We rely on two services for logging: Papertrail and LogEntries. Both systems have their strengths and weaknesses. We use Papertrail as the short-term aggregator of all of our system and application logs. LogEntries on the other hand is only used for our primary Rails application, and the data is kept indefinitely.
For our Rails application metrics we currently rely on NewRelic. For everything else we send data to Librato. In some cases our applications send data directly to Librato, often as part of a scheduled job. In other cases, our services publish metrics via an internal API and we have a small service that queries the metrics API, filters the data a bit, and then sends it off to Librato. One of the benefits of publishing metrics via an API is that it lets different services consume those metrics and do different things with them, as opposed to relying upon only a single service for the metrics.
We document almost everything in Github wikis. Wikis take quite a bit of work to maintain as they require constant pruning and shaping, but having everything in the same location where we build our projects and track issues around them is quite nice.
We attempt to minimize the number of permanent data stores to limit the amount of backups we track. Backups are automatically created and stored in Amazon S3 on a regular schedule. We also run multiple Postgres followers, which are available in case our master database fails.
Services are currently controlled with runit, which is often monitered on the node by monit. To control services anyone with SSH access may shell in and control from the node directly. We are now experimenting with a new tool developed in-house that provides remote control functionality, however it is still only deployed in a limited fashion. This tool provides an HTTP interface for executing specific scripts on nodes, allowing it to be controlled from a central location - in our case, our chat room.

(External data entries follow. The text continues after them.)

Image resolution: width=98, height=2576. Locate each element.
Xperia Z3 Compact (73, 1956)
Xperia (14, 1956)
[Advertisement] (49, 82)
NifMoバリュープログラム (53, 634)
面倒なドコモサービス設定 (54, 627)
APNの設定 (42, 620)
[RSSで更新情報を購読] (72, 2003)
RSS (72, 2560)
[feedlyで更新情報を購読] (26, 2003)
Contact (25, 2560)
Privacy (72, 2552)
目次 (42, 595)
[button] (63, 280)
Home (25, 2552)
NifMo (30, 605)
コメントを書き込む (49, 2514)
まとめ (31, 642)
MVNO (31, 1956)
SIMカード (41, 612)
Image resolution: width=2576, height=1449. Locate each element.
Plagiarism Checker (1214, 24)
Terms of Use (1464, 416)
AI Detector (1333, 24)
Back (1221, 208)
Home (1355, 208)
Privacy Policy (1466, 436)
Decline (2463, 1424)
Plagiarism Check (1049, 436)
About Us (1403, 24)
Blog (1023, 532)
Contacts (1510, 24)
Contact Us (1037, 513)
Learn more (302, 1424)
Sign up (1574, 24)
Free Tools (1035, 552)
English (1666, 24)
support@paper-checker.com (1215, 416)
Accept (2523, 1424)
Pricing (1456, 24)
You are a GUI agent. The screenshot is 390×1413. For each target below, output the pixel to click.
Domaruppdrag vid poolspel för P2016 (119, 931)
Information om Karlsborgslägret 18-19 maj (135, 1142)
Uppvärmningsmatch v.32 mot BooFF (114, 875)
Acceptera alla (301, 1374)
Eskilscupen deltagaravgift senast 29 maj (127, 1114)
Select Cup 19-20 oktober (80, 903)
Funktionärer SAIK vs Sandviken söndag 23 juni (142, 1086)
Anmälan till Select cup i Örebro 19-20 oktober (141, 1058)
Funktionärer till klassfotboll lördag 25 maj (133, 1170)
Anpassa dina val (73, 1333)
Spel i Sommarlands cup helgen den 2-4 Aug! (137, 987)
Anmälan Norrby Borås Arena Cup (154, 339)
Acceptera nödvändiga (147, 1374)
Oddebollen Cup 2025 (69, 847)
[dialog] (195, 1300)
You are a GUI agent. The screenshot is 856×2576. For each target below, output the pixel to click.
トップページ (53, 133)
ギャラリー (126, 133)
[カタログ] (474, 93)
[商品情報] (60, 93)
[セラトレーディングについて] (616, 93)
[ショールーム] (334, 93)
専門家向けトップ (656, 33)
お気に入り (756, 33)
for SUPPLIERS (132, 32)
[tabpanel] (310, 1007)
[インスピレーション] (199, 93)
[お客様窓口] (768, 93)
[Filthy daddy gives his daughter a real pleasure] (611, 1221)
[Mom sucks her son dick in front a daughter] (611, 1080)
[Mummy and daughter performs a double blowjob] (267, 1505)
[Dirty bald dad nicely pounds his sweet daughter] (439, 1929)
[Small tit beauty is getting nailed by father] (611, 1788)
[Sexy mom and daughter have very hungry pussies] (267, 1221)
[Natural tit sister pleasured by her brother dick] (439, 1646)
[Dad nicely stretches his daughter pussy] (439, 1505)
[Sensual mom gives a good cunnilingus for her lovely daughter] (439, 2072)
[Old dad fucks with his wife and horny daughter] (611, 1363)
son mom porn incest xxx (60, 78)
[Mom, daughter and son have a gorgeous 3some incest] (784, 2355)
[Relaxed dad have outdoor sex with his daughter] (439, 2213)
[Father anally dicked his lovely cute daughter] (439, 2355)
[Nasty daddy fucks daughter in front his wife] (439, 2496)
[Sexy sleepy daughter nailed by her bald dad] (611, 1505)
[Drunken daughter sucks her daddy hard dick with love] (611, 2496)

All systems are configured and deployed using chef. We run an internal chef server and many of our machines have their chef client running on regular intervals. Some machines only run chef client on demand, and in these cases we currently trigger a chef client run manually from our chat room.
As long as we're in business we will be operating systems. We continue to look for new ways to improve our operational environment. Here are some of the things we're looking at for the future:
The first three items in this list are all designed to make it easier to deploy entire systems. Docker helps build portable containers which are designed to be used in both local development and in production systems. Deis and Flynn both provide platforms for deploying and operating services in a quick fashion. Consul is a system for service registration and discovery as well as for manging distributed configuration information.
Our goal is to create reliable systems that are still easy to maintain and enhance. With the tools above we have a start, but we continue to look for ways to improve and advance our entire operations.